##### Input data #####

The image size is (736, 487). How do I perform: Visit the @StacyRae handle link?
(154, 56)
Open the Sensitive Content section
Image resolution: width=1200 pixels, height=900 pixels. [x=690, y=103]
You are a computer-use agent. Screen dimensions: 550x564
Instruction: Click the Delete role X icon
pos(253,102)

#####

▶ **Exercise brief**: Reproduce every record above, word for word.

▶ **The answer**:
The image size is (736, 487). How do I perform: Visit the @StacyRae handle link?
(154, 56)
Open the Sensitive Content section
Image resolution: width=1200 pixels, height=900 pixels. [x=690, y=103]
You are a computer-use agent. Screen dimensions: 550x564
Instruction: Click the Delete role X icon
pos(253,102)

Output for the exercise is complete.